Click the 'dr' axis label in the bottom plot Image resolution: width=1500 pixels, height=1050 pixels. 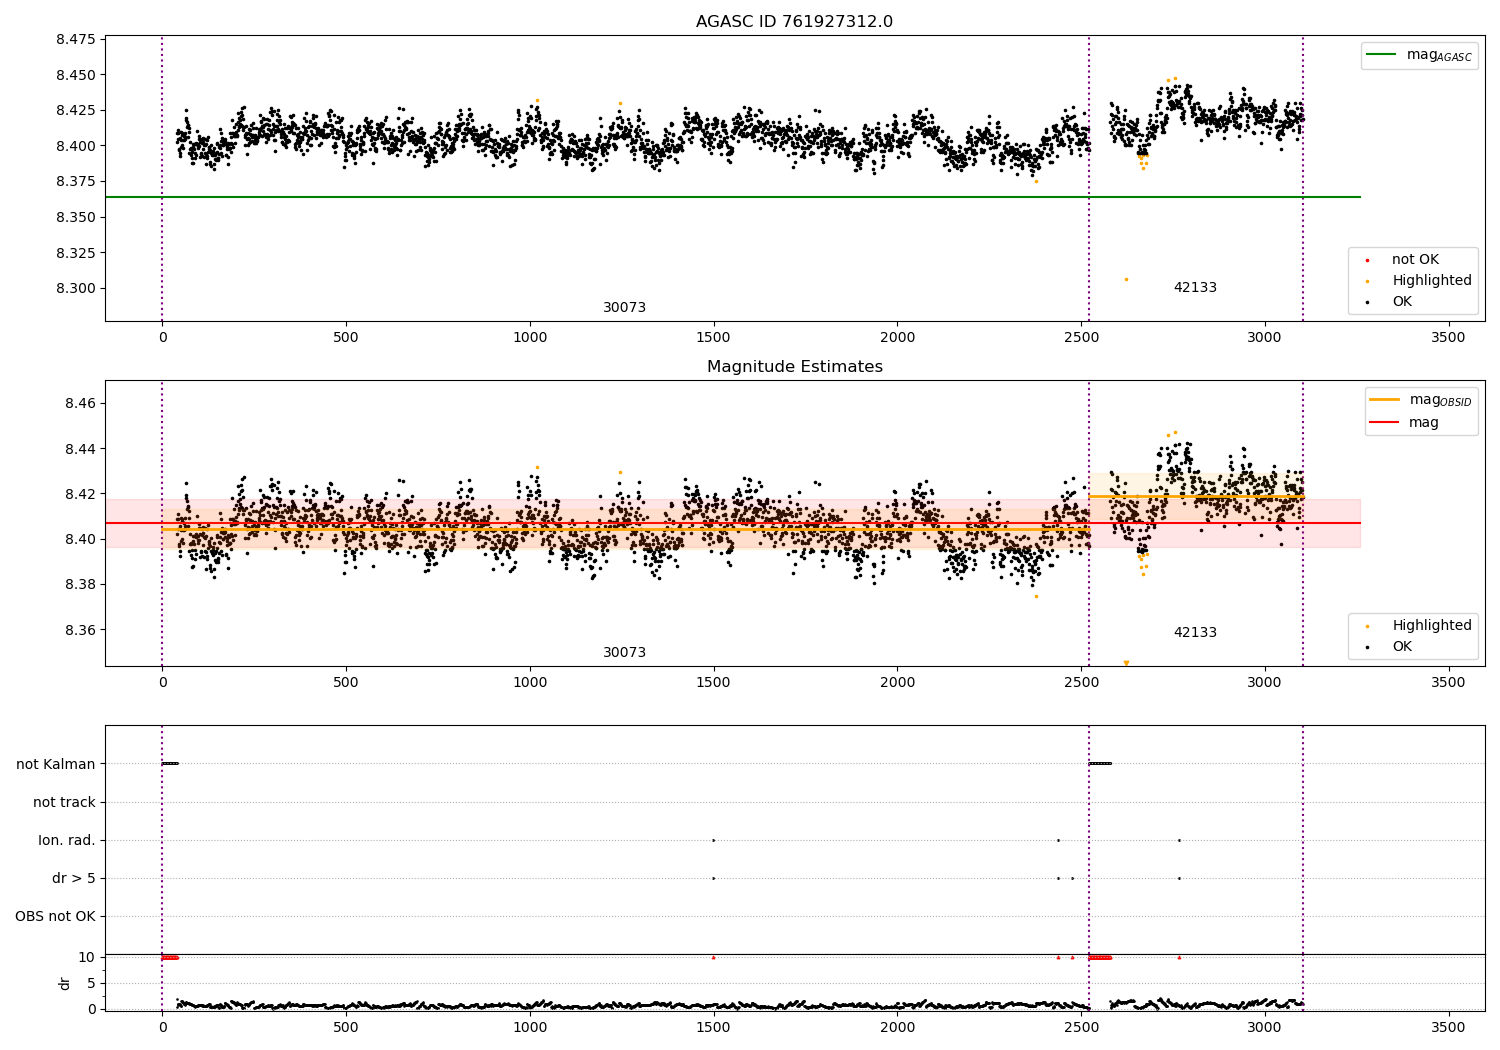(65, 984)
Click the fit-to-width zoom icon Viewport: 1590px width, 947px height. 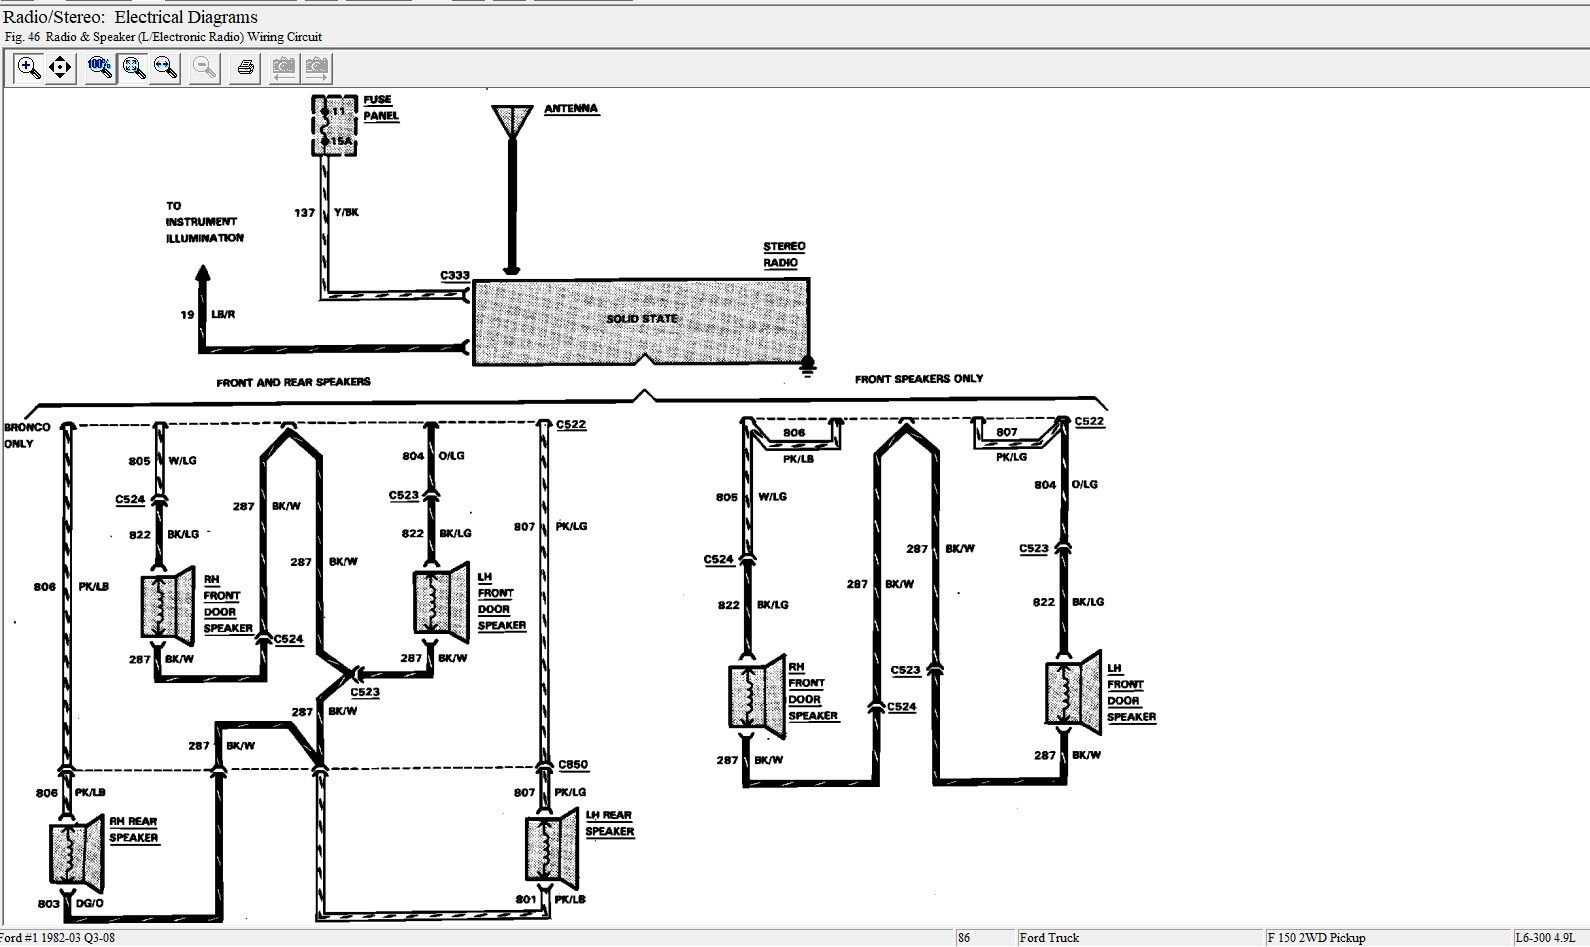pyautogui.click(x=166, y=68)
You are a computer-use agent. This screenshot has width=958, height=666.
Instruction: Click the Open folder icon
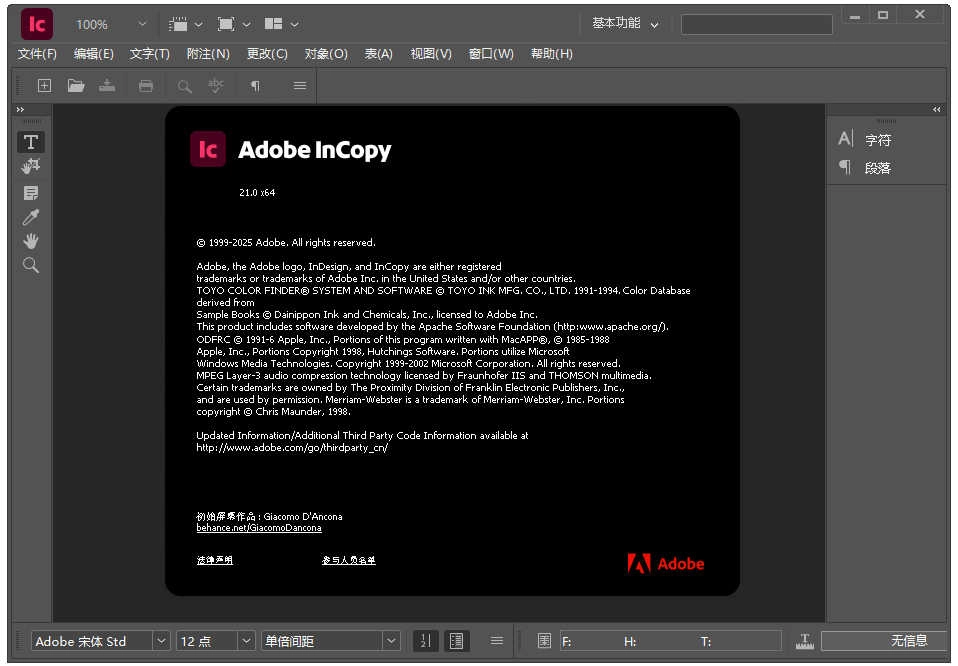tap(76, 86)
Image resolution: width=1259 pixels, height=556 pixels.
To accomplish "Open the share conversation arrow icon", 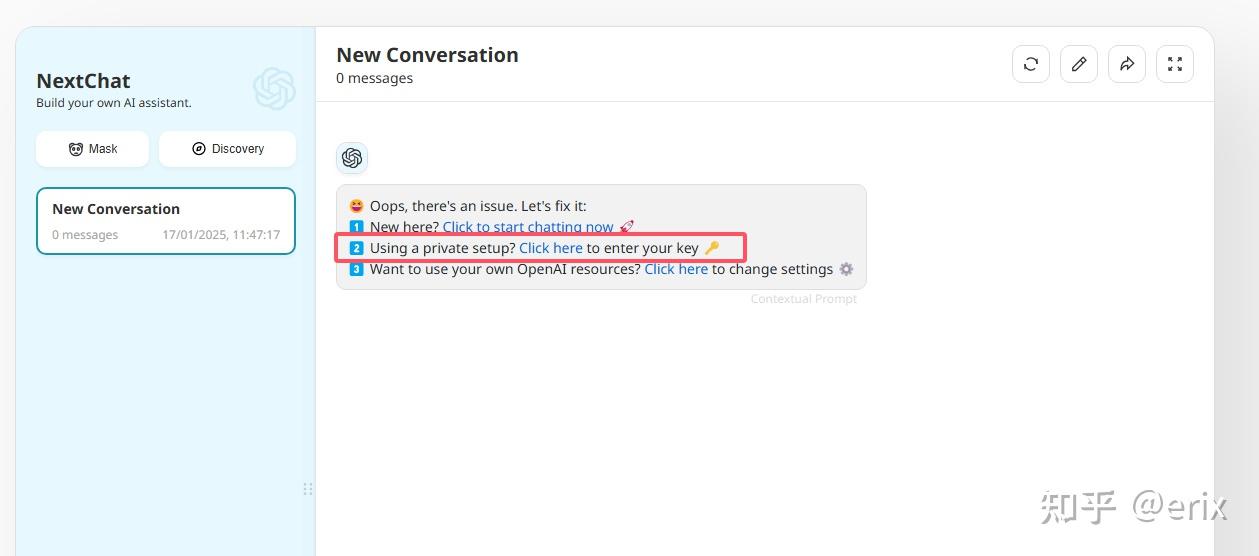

------------------------------------------------------------

Please retype exactly the lines from the line containing "Image resolution: width=1259" through the final line of the records above, inclusive, leaving out any pictures.

== Response to the exercise ==
Image resolution: width=1259 pixels, height=556 pixels.
To accomplish "Open the share conversation arrow icon", 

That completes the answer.